P75 self-evolution completion audit revisits the full objective after P71-P74
landed on main.

P75 objective restatement:

- The system must preserve raw evidence and runtime outcome evidence with
  provenance.
- The system must distill evidence into governed knowledge and cards through
  deterministic gates.
- The system must expose retrieval/context surfaces that agents can use without
  silently changing runtime defaults.
- The system must accept external research only through evidence-first and
  evidence-backed candidate insight paths.
- The system must record, review, and quality-gate runtime adoption feedback.
- The system must provide evaluator advice without granting lifecycle authority.
- The system must provide a policy-hardening path where stronger defaults require
  evidence, readiness checks, rollback criteria, and a new explicit spec.
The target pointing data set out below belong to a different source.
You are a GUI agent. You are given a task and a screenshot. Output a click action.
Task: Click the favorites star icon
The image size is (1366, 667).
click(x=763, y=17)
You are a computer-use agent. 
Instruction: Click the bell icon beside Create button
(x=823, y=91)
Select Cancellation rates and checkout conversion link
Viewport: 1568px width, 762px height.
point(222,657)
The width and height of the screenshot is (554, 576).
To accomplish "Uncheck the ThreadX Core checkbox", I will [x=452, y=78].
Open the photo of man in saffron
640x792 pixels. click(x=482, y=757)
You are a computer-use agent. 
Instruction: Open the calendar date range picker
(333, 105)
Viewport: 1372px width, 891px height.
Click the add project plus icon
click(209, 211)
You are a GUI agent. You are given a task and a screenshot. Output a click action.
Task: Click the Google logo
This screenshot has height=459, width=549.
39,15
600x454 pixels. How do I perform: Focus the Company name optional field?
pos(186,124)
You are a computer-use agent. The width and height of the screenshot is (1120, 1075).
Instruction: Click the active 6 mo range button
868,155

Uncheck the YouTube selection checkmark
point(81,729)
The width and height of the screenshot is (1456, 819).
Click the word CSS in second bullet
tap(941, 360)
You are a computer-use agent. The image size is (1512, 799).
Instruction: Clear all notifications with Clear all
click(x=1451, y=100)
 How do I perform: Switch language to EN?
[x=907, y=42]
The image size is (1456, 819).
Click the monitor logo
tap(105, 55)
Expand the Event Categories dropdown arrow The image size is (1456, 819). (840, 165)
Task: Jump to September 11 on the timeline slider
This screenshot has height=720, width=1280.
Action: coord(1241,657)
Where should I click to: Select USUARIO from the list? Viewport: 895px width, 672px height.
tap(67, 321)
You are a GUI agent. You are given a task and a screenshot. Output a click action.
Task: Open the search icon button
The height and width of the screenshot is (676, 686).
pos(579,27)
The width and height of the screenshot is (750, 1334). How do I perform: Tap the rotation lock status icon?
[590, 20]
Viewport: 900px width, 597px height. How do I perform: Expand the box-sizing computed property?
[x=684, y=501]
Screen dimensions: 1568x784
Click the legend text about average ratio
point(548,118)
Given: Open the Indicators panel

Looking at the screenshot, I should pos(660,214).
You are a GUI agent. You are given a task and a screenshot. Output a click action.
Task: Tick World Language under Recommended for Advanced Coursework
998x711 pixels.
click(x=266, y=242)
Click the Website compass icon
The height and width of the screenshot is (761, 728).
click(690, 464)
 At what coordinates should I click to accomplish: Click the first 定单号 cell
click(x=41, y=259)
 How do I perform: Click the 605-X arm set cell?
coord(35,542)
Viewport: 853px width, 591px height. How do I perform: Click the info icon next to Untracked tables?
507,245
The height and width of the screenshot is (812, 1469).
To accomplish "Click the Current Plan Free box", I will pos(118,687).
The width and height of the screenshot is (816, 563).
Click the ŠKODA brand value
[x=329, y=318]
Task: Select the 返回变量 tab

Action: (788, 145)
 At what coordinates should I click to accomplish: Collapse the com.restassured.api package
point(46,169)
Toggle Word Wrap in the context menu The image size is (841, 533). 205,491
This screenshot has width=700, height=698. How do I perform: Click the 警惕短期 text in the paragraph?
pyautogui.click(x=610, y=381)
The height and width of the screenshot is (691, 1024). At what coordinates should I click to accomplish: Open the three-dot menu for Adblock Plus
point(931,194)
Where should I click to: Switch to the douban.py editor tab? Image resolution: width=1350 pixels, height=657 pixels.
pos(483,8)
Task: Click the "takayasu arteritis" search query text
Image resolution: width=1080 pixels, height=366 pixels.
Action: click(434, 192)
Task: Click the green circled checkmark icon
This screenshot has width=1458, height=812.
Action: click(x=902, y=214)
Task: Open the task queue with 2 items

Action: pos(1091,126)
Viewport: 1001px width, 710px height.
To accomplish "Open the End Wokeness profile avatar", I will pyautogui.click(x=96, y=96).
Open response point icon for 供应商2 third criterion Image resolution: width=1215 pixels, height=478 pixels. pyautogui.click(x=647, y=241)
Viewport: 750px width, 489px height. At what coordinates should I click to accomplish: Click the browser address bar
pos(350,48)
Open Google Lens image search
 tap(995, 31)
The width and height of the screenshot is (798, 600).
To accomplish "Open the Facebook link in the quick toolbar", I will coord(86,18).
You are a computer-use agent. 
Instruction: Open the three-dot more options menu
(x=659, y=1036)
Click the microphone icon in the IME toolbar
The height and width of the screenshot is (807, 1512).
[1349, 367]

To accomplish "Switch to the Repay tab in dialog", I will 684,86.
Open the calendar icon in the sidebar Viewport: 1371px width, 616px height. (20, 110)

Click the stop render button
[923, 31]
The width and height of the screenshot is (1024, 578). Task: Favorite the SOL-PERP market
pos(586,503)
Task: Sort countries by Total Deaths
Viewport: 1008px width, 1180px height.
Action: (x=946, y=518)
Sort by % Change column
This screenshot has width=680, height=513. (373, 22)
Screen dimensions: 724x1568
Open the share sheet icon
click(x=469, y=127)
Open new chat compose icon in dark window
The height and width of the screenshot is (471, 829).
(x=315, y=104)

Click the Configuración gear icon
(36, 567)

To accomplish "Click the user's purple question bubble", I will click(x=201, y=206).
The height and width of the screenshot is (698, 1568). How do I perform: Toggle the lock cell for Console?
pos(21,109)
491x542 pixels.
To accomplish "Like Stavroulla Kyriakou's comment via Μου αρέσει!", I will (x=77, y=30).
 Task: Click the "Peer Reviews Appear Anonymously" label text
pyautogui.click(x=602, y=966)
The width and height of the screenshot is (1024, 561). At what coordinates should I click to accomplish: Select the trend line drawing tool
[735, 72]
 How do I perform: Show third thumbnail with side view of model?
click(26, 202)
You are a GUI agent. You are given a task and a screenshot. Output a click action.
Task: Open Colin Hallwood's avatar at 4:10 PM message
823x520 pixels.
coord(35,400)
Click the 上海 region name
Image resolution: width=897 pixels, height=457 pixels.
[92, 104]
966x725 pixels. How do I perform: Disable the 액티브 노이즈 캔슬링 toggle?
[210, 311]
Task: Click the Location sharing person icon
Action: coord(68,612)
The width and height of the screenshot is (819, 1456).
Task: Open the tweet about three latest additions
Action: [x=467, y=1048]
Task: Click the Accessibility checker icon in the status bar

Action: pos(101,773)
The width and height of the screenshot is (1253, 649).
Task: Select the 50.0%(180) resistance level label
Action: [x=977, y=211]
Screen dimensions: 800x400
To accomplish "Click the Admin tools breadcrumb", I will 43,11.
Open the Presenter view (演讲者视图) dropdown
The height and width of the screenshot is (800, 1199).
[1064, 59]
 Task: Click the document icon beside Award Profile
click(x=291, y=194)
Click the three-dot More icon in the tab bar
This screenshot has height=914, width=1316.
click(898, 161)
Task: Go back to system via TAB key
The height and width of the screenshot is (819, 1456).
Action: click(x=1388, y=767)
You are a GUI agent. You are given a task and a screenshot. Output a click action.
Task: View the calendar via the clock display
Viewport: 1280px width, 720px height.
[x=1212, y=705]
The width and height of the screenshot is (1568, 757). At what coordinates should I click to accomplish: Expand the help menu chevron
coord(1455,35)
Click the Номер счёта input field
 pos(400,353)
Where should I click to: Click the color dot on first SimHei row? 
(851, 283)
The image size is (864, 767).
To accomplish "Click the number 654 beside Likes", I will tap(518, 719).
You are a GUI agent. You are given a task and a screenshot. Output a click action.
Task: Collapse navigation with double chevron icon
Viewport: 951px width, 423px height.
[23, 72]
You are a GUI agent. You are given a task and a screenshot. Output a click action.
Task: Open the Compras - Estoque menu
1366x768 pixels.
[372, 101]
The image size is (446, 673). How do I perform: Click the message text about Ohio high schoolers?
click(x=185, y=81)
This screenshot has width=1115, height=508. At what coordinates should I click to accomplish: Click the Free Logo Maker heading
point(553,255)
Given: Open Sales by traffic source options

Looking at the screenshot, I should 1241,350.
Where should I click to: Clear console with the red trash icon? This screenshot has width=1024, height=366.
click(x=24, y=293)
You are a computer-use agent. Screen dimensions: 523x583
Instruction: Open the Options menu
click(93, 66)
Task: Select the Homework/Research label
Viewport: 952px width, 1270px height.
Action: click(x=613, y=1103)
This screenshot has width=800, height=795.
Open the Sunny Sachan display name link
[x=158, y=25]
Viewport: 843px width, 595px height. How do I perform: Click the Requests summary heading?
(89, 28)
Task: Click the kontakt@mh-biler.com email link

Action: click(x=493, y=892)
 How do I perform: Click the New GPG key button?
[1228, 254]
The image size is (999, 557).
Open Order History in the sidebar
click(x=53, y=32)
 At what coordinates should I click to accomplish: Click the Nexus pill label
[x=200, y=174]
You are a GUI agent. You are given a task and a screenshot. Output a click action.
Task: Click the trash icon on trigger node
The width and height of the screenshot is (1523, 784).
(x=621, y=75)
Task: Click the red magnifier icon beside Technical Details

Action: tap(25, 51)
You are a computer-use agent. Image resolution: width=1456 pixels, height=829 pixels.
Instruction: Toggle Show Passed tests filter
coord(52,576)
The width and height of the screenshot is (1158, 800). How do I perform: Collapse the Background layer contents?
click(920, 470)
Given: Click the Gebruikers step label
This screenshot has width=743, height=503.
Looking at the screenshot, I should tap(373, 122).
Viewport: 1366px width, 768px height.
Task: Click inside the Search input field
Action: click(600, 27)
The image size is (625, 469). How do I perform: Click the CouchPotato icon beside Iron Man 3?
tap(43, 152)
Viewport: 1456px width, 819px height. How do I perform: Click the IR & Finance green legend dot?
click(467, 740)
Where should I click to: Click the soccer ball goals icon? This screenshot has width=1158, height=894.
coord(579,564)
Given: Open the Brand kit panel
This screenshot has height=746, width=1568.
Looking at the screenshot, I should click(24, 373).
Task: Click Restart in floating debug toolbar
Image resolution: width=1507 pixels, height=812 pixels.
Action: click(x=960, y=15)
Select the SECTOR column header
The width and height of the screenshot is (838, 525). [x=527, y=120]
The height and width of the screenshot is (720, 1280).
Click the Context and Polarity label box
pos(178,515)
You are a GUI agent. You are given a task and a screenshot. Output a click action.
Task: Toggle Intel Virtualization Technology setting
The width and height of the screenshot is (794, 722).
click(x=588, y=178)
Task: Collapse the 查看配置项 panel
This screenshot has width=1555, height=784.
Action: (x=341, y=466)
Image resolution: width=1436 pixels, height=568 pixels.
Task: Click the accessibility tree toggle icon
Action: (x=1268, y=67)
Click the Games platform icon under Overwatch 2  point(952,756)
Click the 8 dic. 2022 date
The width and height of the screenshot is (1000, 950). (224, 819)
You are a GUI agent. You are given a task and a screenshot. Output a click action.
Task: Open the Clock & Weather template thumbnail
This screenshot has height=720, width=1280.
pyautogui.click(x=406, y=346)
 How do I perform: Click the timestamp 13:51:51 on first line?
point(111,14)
P75 prompt-to-artifact checklist:

- Evidence substrate: P0-P13 raw drawer storage and citation-bearing search,
  P54 `runtime_adoption_events`, and schema v9 tests prove durable evidence and
  runtime outcome storage.
- Knowledge governance: P12-P28 typed `dao_tian` / `dao_ren` / `shu` / `qi`
  drawers, policy surfaces, distill, gate, promote/demote, and anchor
  publication remain covered by `tests/knowledge_lifecycle.rs`.
- Knowledge cards: P31-P45 card schema, core API, CLI, MCP, retrieval, backfill,
  and lifecycle surfaces remain covered by `tests/knowledge_card_*` and explicit
  card-aware context tests.
- Research bridge: P49/P59/P67/P68 ensure research output enters as evidence or
  evidence-backed candidate insight suggestions; P71 proves this path in
  `tests/phase3_self_evolution_replay.rs`.
- Self-evolution replay: P71 `tests/phase3_self_evolution_replay.rs` walks
  research -> evidence -> card promotion -> context -> checked adoption record.
- Adoption capture: P72 `mempal phase3 adoption capture` and
  `mempal_phase3 action=capture` map concrete `surface/outcome` observations
  into checked records without background instrumentation.
- Evaluator advice: P73 `mempal phase3 evaluator advise` and
  `mempal_phase3 action=evaluator_advise` return replayable advisory output with
  `lifecycle_authority=false` and `deterministic_gate_required=true`.
- Default hardening proposal: P74 `mempal phase3 default-proposal card-context`
  and `mempal_phase3 action=default_proposal` combine P66 readiness with
  rollback criteria while preserving `include_cards=false`.
- Protocol and inventory evidence: `src/core/protocol.rs`, `AGENTS.md`, and
  `CLAUDE.md` list the Phase-3 actions through
  `capture/evaluator_advise/default_proposal`.
- Mainline verification evidence: PRs #63, #64, #65, and #66 were merged to
  main with green `fmt`, `default`, and `rest` CI checks.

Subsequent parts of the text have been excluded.